To be done:
Copy out everything from the line containing "The height and" down to the end of the entries, swapping "checkbox" for "check box" and keeping all else the same. Leave the pictures out.

Material provided:
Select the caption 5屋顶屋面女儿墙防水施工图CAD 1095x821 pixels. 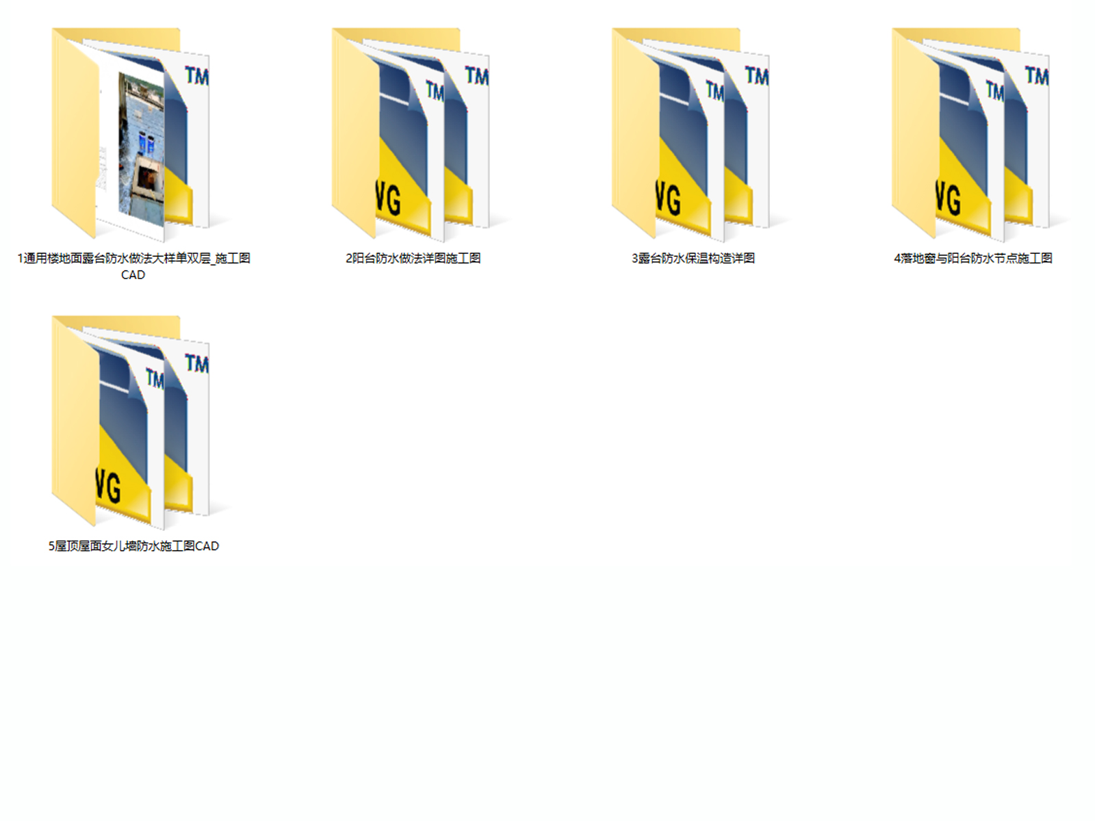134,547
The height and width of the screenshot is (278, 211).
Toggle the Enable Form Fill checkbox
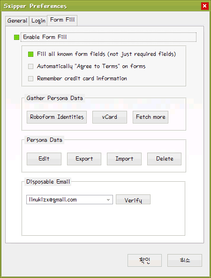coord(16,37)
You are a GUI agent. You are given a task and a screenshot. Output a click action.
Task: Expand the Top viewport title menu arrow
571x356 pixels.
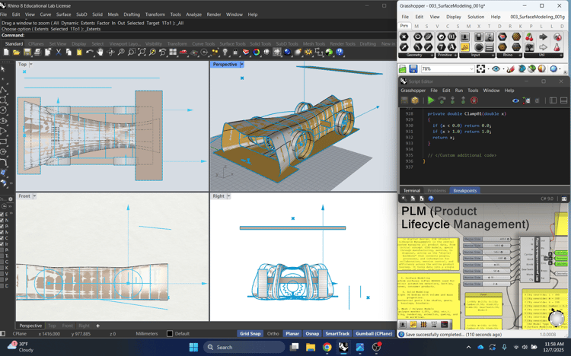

Exercise response:
The height and width of the screenshot is (278, 211).
Toggle the Enable Form Fill check box
coord(16,37)
You are a GUI agent. You are given a task and a screenshot. Output a click action.
Task: Expand the Top viewport title menu arrow
571x356 pixels.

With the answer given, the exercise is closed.